Resulta necesario entrar a la profundidad de las palabras de AMLO en su primera rueda de prensa, durante los días previos, una serie de personajes formados y enriquecidos desde los regímenes anteriores, acostumbrados a los negocios creados desde el poder público, comenzaron los ataques al gobierno de AMLO, acusándolo de que se implementara en México el autoritarismo y que se está yendo por el camino equivocado, y no es de extrañarnos estas posturas, saben que no tienen la misma influencia que tenían en las anteriores administraciones, las presiones fueron diversas, desde los gobiernos estatales, hasta los empresarios que sienten lesionados sus intereses por la cancelación del NAIM, pero las palabras de AMLO fueron muy claras, él tiene las riendas del país y no ellos.

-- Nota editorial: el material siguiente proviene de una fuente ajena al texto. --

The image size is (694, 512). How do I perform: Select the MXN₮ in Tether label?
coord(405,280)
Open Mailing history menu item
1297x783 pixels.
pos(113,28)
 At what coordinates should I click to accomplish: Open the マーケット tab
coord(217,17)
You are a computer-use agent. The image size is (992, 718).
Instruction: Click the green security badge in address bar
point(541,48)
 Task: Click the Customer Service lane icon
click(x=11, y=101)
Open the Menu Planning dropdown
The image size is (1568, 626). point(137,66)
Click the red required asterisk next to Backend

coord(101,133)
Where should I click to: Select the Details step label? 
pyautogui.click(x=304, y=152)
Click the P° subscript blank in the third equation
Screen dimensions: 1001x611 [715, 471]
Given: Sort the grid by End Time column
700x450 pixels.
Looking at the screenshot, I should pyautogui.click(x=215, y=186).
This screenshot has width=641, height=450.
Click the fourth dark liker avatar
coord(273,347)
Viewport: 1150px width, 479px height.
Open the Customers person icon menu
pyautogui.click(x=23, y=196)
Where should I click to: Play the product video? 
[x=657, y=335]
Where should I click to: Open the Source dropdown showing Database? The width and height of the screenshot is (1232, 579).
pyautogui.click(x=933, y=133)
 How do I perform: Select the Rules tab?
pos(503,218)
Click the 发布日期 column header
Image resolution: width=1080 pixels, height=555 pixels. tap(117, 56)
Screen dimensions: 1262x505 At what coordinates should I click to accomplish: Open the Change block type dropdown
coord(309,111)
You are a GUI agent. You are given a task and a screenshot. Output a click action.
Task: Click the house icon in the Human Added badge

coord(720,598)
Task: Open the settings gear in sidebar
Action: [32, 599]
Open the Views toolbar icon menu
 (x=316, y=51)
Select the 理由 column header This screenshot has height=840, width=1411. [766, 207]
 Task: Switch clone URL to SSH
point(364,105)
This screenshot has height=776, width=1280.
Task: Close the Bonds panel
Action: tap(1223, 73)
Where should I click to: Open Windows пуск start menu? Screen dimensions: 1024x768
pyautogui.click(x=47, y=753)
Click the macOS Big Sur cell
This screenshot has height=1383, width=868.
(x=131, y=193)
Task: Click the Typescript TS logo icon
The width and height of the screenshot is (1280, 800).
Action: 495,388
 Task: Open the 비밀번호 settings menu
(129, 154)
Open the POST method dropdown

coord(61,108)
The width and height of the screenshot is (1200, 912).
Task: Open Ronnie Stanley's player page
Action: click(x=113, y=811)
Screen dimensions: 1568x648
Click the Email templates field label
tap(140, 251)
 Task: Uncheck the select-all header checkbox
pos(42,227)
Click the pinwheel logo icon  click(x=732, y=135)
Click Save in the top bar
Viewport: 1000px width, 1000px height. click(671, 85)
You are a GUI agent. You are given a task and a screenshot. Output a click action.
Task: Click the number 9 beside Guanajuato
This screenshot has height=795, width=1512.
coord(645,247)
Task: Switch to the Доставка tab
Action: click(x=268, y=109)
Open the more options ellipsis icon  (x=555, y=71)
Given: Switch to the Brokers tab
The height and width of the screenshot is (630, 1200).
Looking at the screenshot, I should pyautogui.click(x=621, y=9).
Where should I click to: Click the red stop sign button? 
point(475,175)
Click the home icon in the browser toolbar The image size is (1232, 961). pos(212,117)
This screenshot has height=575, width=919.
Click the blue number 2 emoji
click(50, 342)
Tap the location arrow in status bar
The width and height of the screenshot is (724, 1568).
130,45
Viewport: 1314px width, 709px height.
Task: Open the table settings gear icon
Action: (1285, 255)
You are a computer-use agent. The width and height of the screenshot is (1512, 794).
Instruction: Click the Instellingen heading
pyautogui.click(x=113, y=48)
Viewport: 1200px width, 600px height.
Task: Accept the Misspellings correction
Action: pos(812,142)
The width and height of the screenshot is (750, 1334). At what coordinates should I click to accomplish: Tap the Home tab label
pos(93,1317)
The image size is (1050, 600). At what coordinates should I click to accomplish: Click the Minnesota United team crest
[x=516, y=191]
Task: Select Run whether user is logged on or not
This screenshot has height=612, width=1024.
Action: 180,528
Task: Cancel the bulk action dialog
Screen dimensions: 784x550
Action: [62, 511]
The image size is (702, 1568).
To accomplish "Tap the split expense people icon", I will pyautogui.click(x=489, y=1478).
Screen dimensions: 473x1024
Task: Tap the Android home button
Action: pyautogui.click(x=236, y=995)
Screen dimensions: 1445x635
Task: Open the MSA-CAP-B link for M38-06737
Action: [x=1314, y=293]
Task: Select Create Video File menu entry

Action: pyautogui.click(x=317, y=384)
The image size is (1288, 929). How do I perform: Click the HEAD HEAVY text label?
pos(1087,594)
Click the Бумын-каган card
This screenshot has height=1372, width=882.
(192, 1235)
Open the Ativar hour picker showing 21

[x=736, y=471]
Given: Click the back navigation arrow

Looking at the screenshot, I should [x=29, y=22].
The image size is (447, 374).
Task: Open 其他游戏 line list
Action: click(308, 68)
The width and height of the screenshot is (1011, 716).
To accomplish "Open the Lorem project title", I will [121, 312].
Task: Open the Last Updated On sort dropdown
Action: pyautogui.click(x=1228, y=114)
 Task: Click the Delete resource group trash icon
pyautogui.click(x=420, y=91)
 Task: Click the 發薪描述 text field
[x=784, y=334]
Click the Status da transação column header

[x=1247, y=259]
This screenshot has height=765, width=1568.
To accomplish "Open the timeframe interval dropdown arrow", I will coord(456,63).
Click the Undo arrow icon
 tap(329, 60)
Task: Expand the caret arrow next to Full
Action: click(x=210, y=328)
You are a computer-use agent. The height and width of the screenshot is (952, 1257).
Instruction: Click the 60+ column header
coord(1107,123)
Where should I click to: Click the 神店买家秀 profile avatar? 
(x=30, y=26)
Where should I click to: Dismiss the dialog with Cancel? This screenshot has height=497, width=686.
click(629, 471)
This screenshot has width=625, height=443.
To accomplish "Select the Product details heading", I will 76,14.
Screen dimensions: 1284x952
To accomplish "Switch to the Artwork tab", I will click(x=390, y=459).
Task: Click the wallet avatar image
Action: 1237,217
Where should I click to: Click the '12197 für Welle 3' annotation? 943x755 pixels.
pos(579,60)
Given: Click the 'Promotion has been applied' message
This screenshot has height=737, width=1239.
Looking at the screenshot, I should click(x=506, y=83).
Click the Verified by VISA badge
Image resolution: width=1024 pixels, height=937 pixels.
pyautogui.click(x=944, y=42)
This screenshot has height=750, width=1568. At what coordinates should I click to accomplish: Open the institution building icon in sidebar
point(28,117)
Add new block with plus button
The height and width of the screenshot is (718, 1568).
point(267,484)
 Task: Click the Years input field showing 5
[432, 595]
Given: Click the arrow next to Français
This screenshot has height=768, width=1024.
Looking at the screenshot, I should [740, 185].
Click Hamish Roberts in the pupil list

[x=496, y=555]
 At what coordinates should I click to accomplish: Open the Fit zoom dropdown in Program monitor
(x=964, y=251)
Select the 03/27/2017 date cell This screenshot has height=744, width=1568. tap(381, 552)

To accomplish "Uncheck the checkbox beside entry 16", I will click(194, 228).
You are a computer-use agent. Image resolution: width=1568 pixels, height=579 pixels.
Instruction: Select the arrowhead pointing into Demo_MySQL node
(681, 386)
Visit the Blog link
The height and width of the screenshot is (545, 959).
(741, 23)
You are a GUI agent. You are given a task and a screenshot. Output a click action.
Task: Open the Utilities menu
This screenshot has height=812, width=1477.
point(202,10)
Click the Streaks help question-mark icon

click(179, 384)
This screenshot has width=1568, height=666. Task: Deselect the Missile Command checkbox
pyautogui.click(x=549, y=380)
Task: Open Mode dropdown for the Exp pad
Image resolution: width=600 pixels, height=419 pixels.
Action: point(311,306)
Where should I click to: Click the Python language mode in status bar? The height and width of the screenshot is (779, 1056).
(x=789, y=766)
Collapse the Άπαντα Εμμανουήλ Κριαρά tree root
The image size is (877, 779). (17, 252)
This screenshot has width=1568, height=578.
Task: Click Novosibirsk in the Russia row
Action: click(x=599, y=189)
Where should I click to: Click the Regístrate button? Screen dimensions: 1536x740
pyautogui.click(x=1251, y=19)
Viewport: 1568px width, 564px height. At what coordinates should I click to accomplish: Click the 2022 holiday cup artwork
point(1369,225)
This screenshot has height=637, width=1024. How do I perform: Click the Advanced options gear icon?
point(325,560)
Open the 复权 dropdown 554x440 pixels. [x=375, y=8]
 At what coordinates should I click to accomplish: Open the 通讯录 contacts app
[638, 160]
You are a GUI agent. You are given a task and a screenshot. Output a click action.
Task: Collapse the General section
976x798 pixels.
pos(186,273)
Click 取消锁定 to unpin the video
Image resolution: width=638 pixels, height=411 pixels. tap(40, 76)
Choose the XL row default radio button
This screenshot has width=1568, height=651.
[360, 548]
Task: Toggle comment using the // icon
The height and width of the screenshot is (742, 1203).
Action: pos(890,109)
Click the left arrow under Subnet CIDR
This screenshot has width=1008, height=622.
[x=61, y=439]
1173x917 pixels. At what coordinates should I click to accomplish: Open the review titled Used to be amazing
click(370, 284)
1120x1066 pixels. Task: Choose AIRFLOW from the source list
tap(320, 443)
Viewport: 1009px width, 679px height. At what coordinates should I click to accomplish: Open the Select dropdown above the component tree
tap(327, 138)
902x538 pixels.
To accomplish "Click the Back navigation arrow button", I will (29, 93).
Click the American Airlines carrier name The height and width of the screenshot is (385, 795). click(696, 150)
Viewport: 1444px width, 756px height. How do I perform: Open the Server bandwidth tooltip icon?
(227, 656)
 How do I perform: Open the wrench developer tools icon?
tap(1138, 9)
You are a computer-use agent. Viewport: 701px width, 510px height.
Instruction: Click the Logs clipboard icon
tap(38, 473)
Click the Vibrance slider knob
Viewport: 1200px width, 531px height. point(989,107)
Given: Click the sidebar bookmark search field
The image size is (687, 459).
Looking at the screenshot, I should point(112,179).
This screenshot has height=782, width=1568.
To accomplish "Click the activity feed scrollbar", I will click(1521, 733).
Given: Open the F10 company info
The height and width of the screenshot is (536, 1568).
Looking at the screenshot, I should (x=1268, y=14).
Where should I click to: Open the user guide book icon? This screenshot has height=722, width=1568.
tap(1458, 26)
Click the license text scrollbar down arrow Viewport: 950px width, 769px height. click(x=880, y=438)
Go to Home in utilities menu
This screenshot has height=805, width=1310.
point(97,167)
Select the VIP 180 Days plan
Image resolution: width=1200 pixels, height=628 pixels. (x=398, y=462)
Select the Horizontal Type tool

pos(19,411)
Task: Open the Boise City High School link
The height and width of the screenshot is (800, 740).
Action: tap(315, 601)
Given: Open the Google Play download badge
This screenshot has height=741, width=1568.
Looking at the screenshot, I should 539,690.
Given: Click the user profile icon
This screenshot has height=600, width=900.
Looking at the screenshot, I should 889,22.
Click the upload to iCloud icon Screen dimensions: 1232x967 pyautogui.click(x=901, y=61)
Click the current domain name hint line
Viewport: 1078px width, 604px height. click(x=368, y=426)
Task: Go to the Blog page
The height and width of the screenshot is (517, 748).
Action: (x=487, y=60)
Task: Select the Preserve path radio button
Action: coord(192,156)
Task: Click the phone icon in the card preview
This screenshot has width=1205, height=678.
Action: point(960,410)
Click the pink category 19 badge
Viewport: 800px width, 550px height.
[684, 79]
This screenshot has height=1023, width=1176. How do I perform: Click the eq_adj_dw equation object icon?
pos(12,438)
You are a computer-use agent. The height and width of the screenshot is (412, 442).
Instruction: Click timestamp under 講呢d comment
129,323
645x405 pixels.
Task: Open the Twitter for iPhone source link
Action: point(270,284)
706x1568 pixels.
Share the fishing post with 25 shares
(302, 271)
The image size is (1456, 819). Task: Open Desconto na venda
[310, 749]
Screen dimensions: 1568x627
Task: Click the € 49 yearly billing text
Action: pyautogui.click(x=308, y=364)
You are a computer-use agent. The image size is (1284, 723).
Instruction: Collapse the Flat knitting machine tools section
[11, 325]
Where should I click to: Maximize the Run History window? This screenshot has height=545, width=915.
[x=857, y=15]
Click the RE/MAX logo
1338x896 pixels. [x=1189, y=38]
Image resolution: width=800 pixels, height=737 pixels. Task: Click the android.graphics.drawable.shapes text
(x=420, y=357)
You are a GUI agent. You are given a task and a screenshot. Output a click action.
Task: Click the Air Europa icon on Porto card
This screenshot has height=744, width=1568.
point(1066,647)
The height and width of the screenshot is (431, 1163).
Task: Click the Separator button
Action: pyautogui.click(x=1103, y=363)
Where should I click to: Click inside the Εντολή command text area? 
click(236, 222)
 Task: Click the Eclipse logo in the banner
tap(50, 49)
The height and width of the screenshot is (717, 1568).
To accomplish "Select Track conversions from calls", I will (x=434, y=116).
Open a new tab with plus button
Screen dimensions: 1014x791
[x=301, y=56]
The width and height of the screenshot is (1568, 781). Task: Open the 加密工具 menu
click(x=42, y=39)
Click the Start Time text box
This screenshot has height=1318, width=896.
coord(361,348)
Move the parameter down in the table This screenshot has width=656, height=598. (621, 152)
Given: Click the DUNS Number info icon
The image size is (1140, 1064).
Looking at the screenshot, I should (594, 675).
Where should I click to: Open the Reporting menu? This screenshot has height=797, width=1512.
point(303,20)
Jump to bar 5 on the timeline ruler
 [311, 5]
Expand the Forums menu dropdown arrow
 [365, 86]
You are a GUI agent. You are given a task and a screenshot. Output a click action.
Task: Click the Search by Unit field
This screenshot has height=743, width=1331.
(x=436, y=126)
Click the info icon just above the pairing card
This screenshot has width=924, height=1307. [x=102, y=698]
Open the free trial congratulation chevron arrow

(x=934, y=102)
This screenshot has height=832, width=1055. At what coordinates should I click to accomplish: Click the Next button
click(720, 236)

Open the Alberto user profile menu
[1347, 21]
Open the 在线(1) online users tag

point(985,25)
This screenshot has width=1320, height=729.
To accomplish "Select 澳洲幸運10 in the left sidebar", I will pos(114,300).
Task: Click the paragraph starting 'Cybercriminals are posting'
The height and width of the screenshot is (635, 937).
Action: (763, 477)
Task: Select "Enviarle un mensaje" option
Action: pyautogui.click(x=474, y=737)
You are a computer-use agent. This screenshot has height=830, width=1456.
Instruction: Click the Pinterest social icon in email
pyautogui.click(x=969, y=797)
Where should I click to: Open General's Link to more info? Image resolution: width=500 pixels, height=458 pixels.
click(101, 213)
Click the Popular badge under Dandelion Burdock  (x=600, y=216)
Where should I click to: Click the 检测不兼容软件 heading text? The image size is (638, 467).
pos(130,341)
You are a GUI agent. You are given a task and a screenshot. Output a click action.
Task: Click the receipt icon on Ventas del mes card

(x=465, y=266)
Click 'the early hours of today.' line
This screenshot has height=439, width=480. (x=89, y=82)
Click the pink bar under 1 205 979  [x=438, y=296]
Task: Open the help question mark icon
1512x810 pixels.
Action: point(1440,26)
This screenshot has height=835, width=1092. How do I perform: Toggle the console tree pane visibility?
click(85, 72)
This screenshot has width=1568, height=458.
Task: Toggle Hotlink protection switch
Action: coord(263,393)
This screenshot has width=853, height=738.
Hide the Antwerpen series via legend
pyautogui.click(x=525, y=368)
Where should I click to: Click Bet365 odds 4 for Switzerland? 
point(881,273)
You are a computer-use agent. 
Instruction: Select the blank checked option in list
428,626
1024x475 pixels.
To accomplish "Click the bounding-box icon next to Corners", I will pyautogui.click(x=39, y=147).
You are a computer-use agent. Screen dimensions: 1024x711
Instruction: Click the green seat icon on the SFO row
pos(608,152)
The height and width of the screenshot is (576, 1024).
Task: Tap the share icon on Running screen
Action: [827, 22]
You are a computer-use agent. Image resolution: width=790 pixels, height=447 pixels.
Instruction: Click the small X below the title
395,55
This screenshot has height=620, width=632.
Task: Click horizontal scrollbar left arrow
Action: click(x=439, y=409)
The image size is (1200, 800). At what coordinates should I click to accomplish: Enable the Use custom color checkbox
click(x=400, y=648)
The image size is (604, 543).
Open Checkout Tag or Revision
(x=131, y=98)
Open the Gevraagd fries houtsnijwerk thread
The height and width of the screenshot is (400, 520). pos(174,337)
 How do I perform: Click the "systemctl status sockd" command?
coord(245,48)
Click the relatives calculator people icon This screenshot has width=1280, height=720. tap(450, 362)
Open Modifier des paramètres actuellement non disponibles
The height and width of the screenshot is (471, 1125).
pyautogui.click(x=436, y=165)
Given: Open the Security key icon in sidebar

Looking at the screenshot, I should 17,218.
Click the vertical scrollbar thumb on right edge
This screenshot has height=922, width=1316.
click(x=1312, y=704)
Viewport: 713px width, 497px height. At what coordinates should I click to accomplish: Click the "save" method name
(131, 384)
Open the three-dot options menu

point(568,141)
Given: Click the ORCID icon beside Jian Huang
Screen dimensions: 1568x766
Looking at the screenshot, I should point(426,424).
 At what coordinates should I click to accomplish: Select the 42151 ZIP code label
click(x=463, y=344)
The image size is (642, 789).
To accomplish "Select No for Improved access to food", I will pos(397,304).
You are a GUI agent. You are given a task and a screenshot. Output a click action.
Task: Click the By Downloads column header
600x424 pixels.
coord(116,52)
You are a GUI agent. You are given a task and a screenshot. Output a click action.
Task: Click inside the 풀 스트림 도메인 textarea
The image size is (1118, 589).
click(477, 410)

Pero, ¿qué significa en nuestros tiempos que un solo hombre o mujer posea tal legitimidad y poder político?, para nuestro país, significa que estamos retomando la esencia misma del Estado, pero no se trata sólo de una dinámica nacional y tampoco significa que vamos en contrasentido de lo que pasa en el mundo; pondré algunos ejemplos de lo que significa la decisión que hemos tomado como Mexicanos, Angela Merkel, desempeña la función de canciller alemana desde 2005, y concentra gran parte del poder político alemán, ha construido su liderazgo a base de decisiones que otros no se atrevían a tomar por miedo a mover el “Status Quo” de la política económica y social de la postguerra, ella al llegar a poder a través de una alianza y muchas más que construyó en el camino recorrido, ha sabido combinar la política del Estado regulador con la del Estado social y al mismo tiempo entrelazar la política de la Unión Europea con su proyecto económico alemán, y qué decir de Bladimir Putin, el presidente ruso, quien lleva cuatro periodos de gobierno y ha puesto de nueva cuenta a Rusia en la geopolítica mundial a quien los rusos le han dado la legitimidad necesaria para ejercer el gobierno que los tiene de nueva cuenta en la lucha por el control de los mercados y el rumbo político mundial, otro caso, Justin Trudeau de Canadá, a quien se le otorgó la mayoría absoluta tras su aplastante victoria en 2015, o el líder chino Xi Jinping, al frente del Gobierno desde 2012, quien mantiene una política económica pujante y con apego a los principios de su cultura ancestral. Como pueden observar, no se trata de gobiernos de un solo esquema político, hay líderes de izquierda, de derecha y de centro, no importa la ideología, lo que los hace poseedores de ese gran poder político y legitimidad es el ejercicio y su enfoque, México hasta antes del neoliberalismo venia construyéndose bajo un liderazgo sólido y con rumbo, a su llegada, desviamos el rumbo y abandonamos nuestra identidad nacional y comenzamos a entregar todo a los extranjeros, la llegada de un nacionalista al poder político en México y con la legitimidad de AMLO no debe asustarnos y tampoco debemos permitir que se nos infrinja miedo, por el contrario, debemos esperanzarnos en que nos irá mejor y que retomaremos el rumbo como la gran nación que somos y que nunca debimos perder.

 

De salida.

La cacería sobre Taibo II no es por las palabras que desafortunadamente expresó, sino porque a algunas vaquitas sagradas las bajarán de su pedestal, la apertura literaria y de publicaciones propuesta por Taibo II rompería la hegemonía de la culturización neoliberal impuesta, al tiempo.